Task to carry out:
Skip the pictures. Quote every line below, exactly, from the one with "The height and" through the final line.

[Data to examine — start]

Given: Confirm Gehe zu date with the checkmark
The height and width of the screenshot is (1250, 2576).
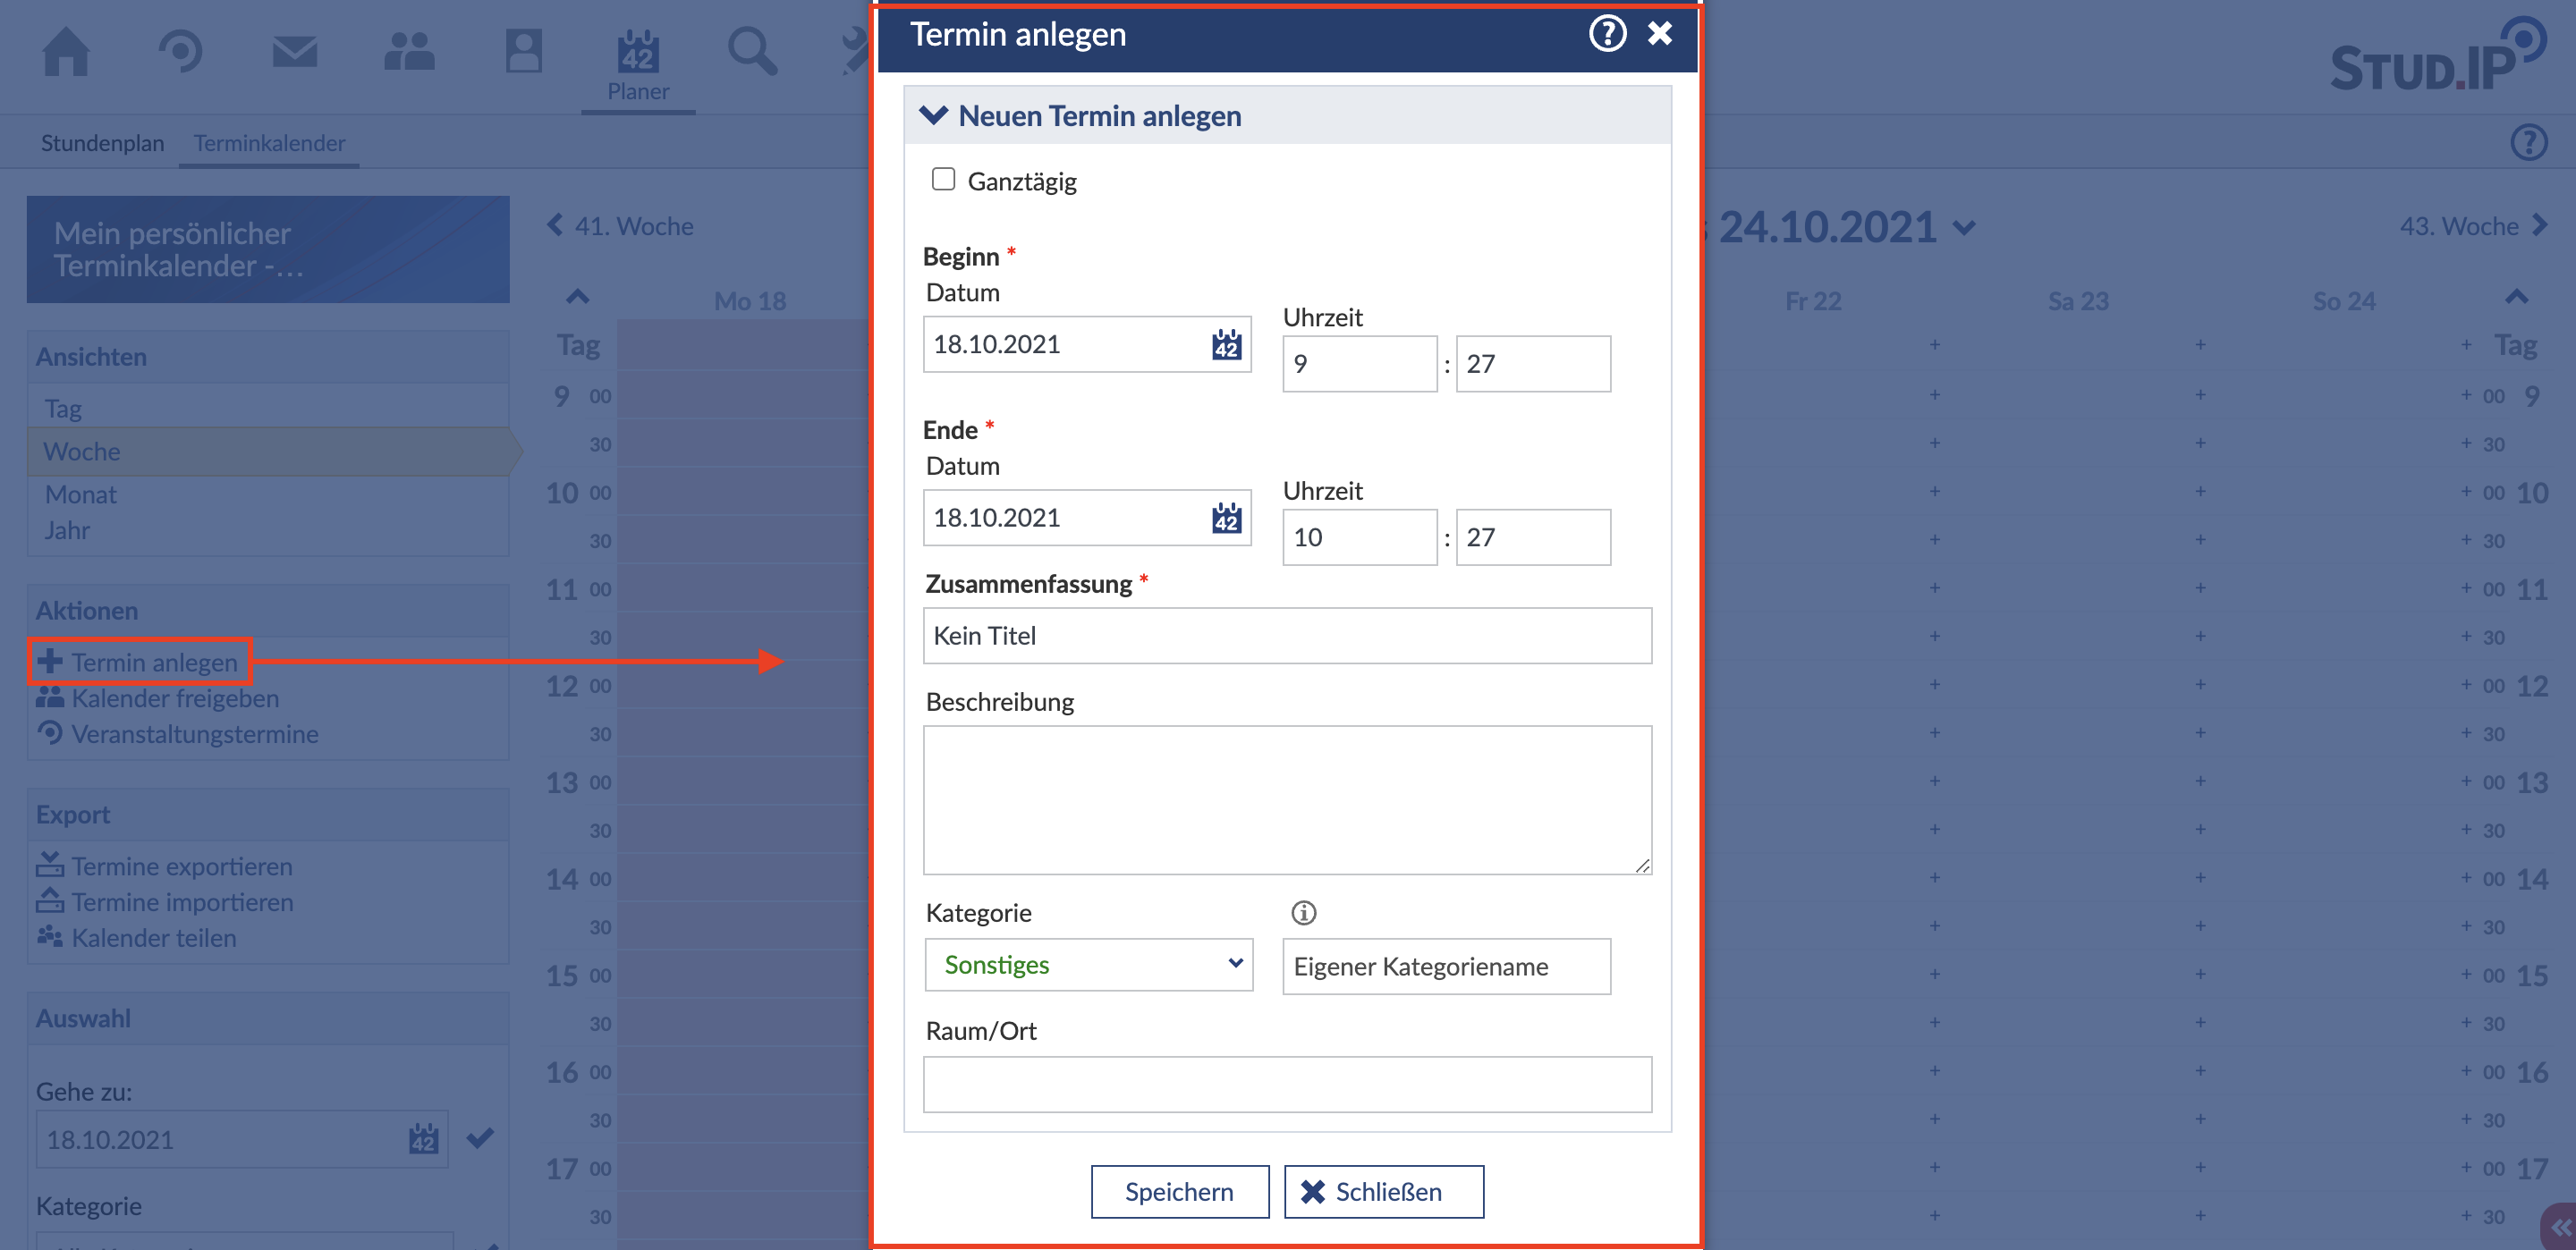Looking at the screenshot, I should [x=480, y=1138].
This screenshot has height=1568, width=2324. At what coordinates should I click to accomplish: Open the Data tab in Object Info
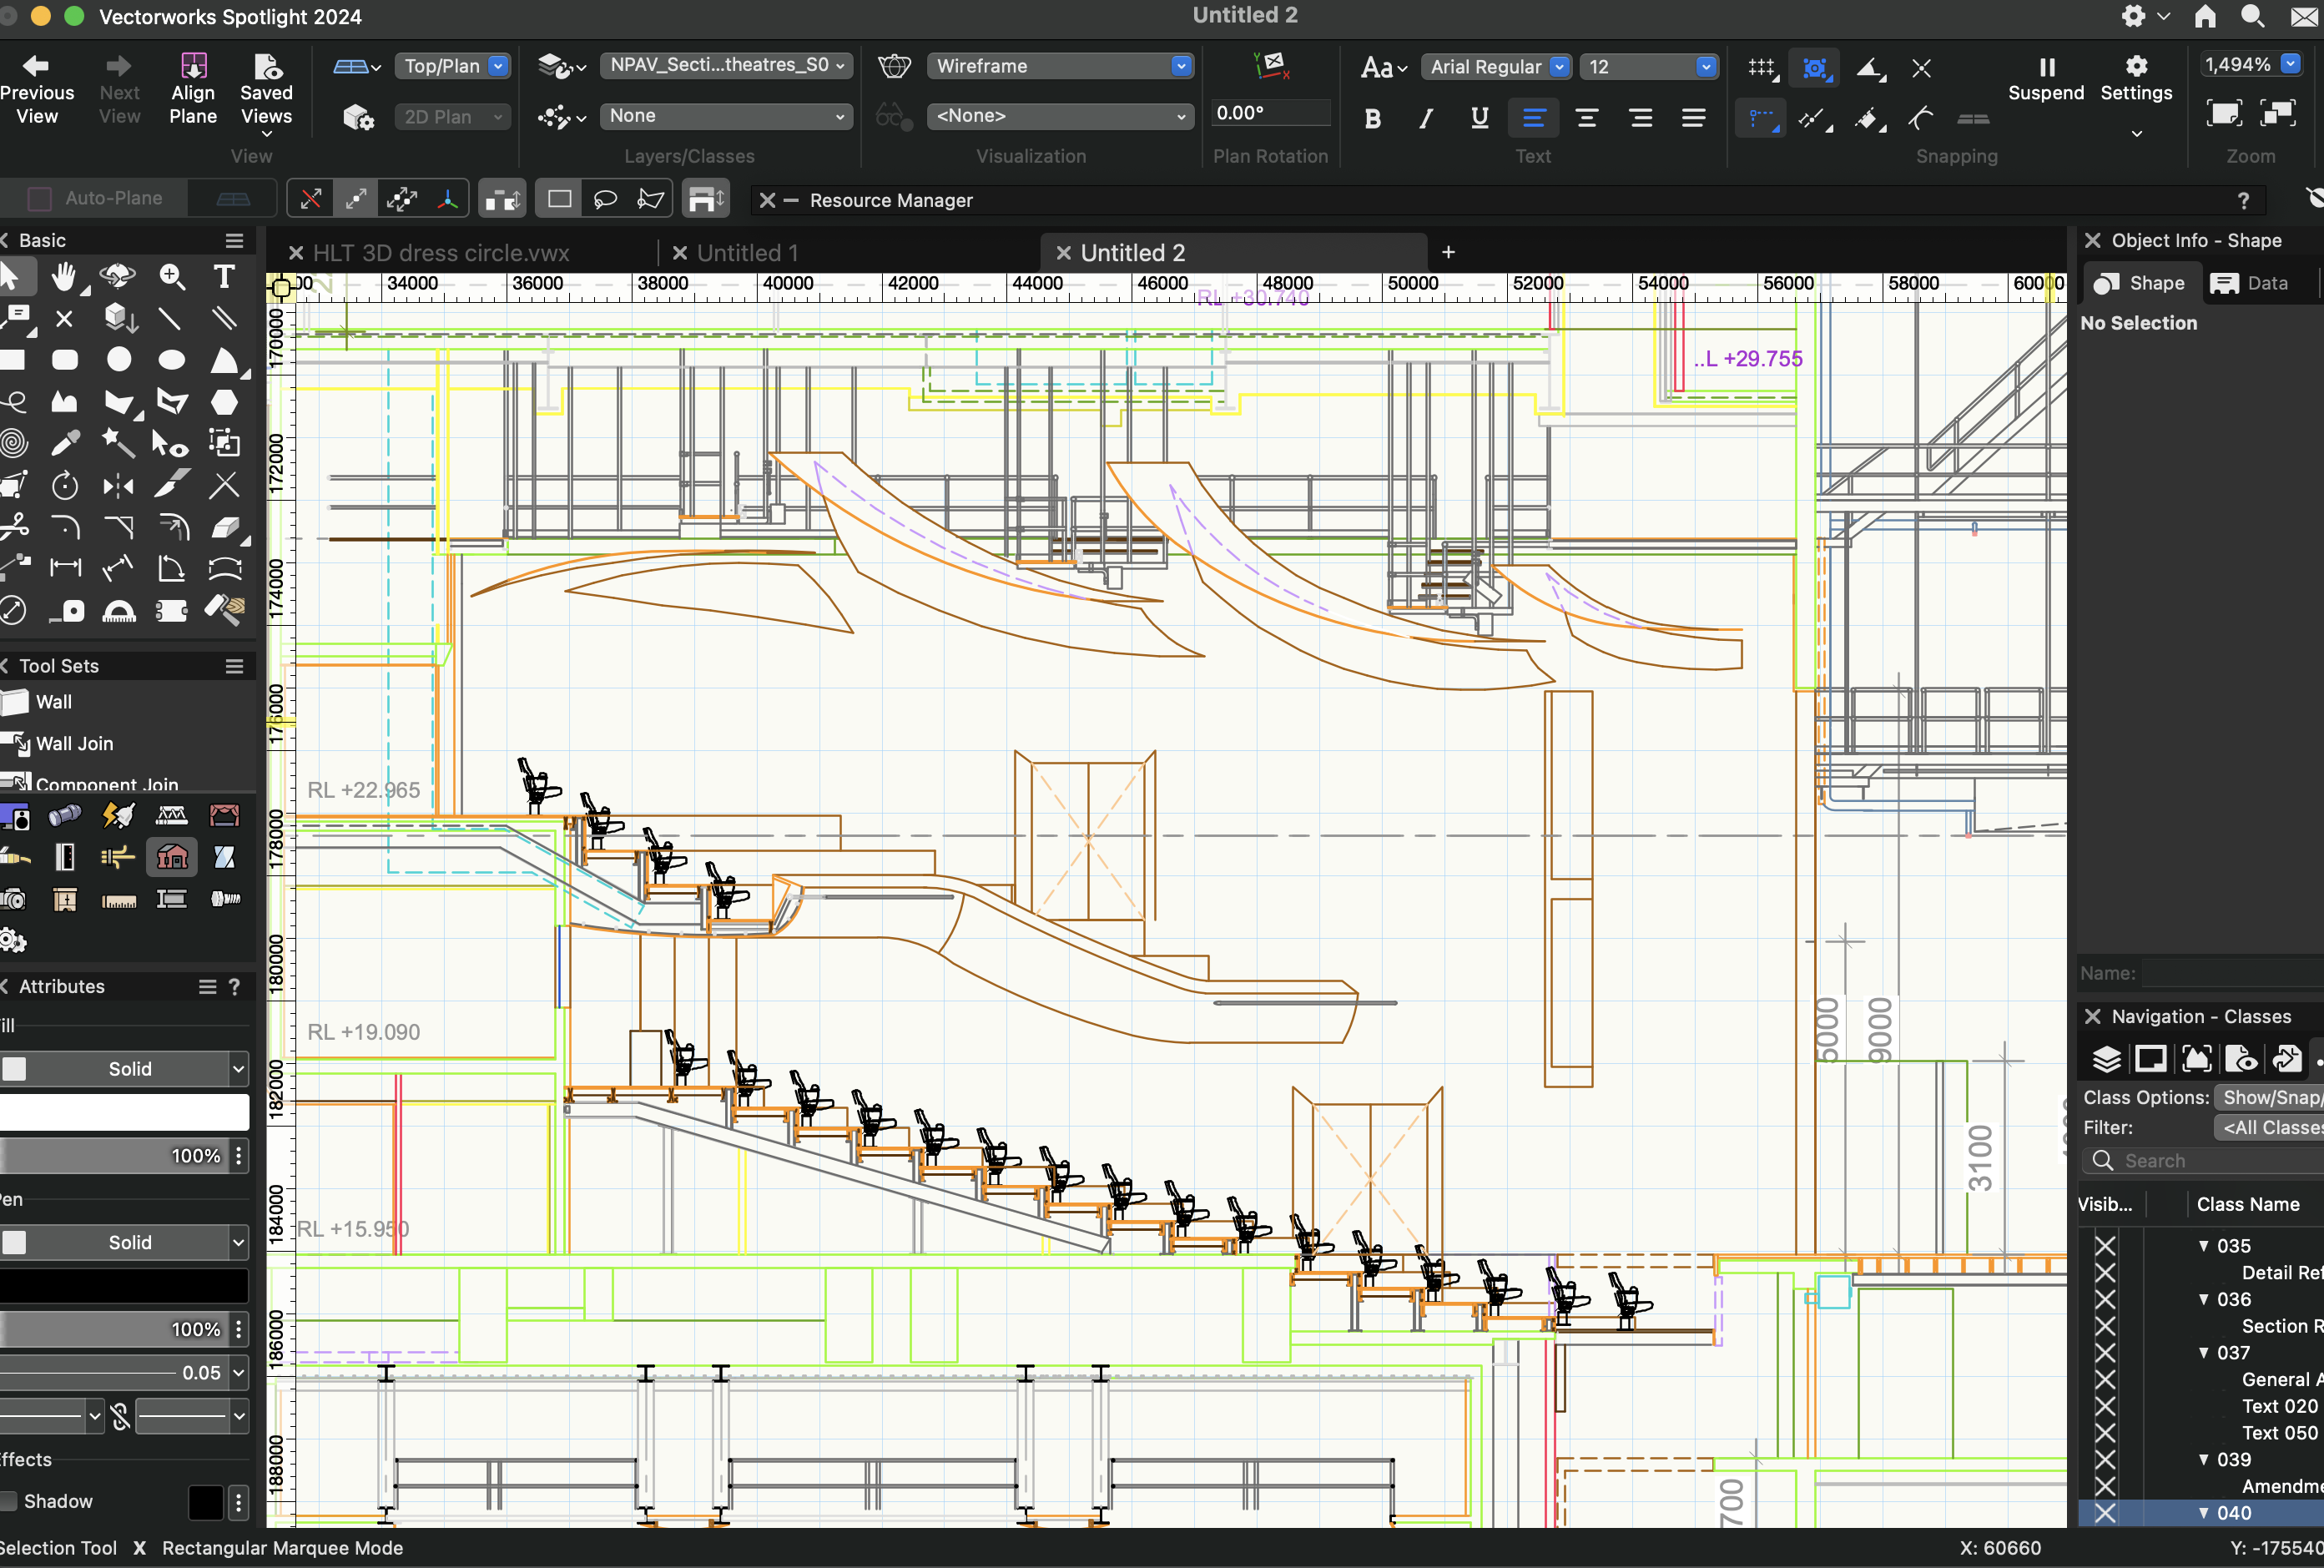(x=2256, y=283)
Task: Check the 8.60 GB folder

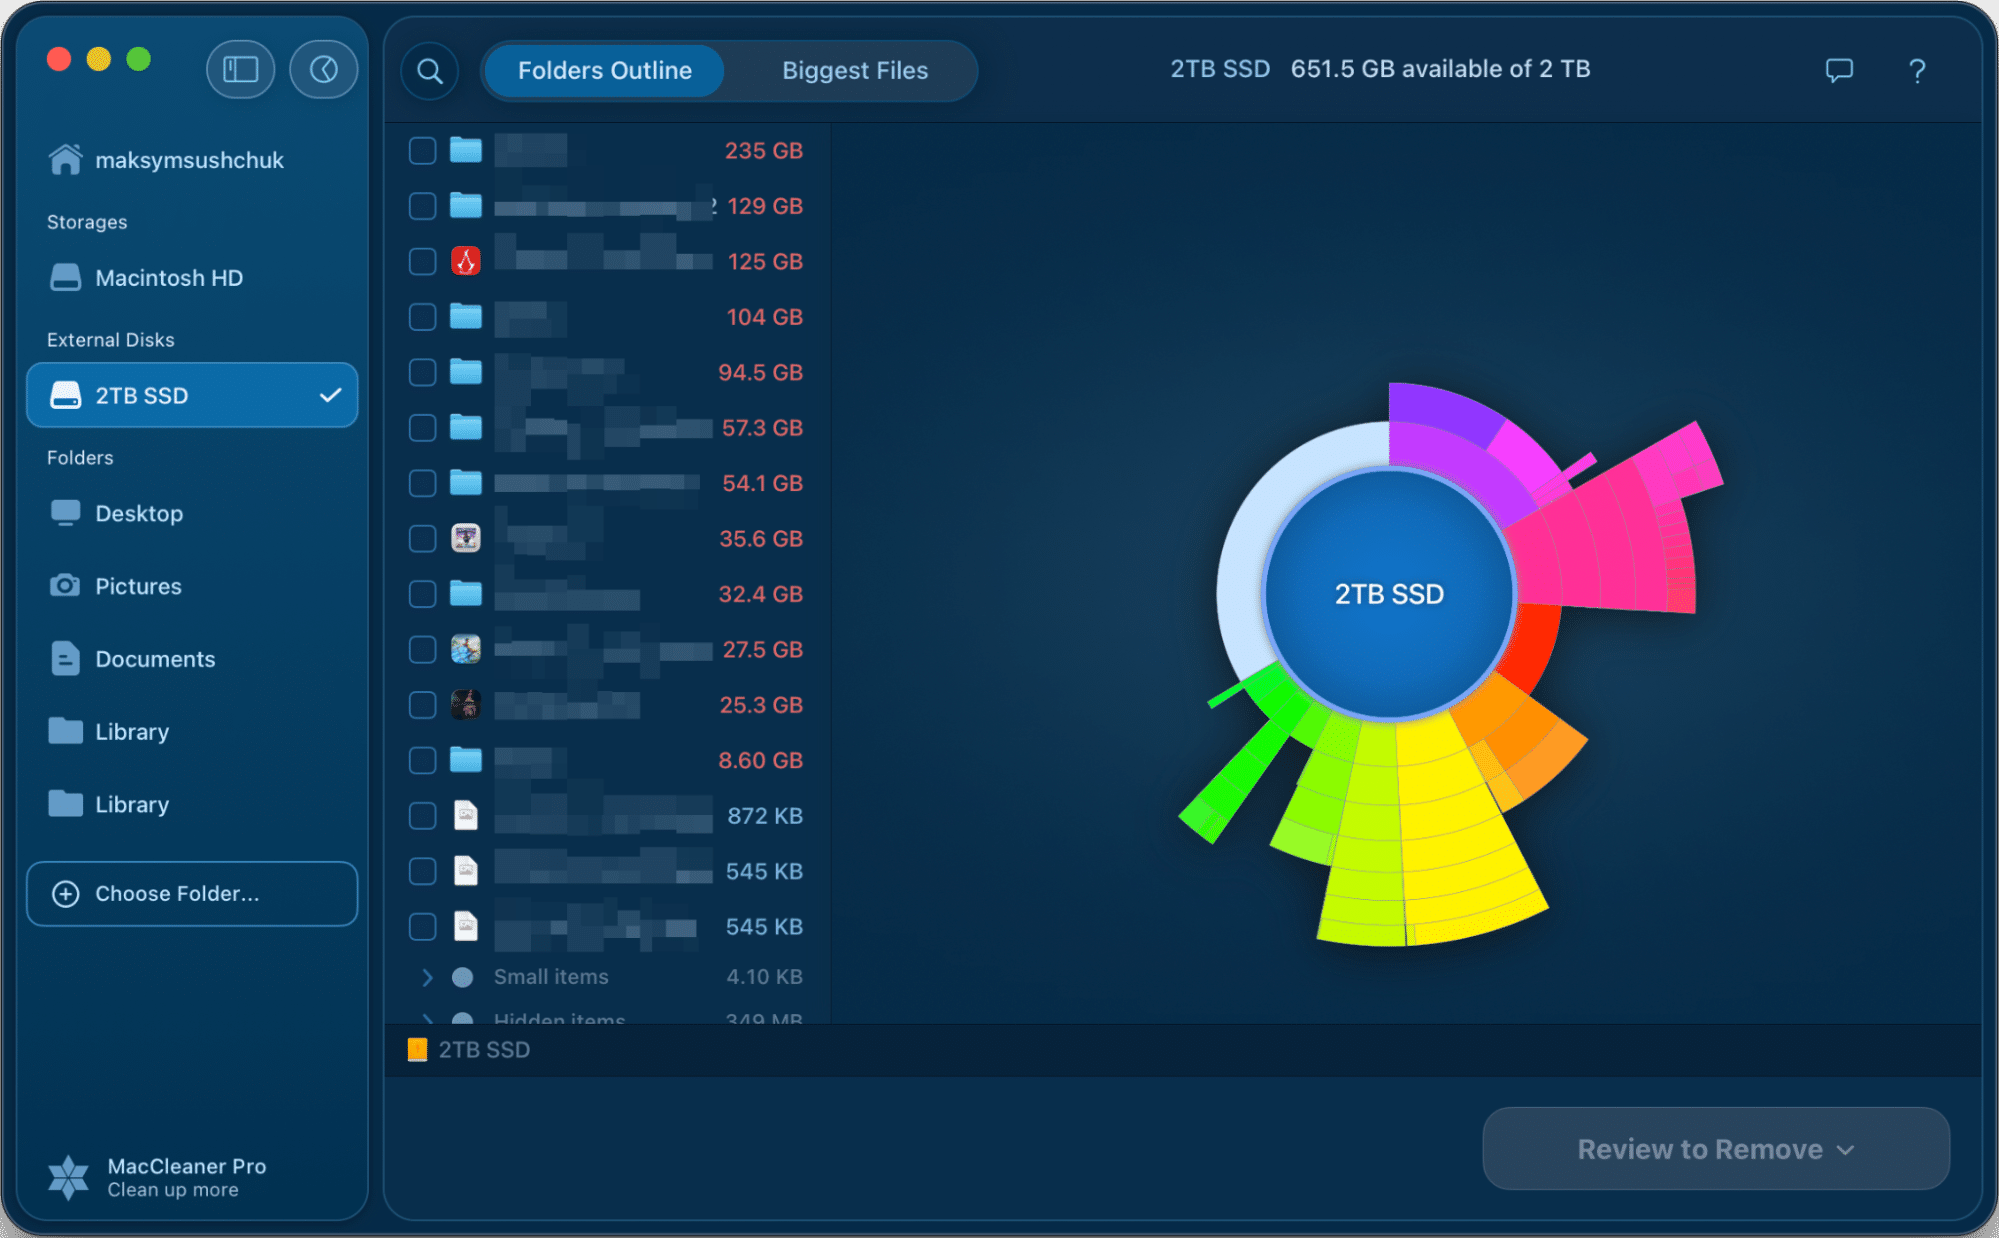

[Data to examine — finish]

Result:
The height and width of the screenshot is (1250, 2576).
Looking at the screenshot, I should [x=480, y=1138].
This screenshot has height=1568, width=2324. At what coordinates should I click to accomplish: Open the Data tab in Object Info
(x=2256, y=283)
Task: Check the 8.60 GB folder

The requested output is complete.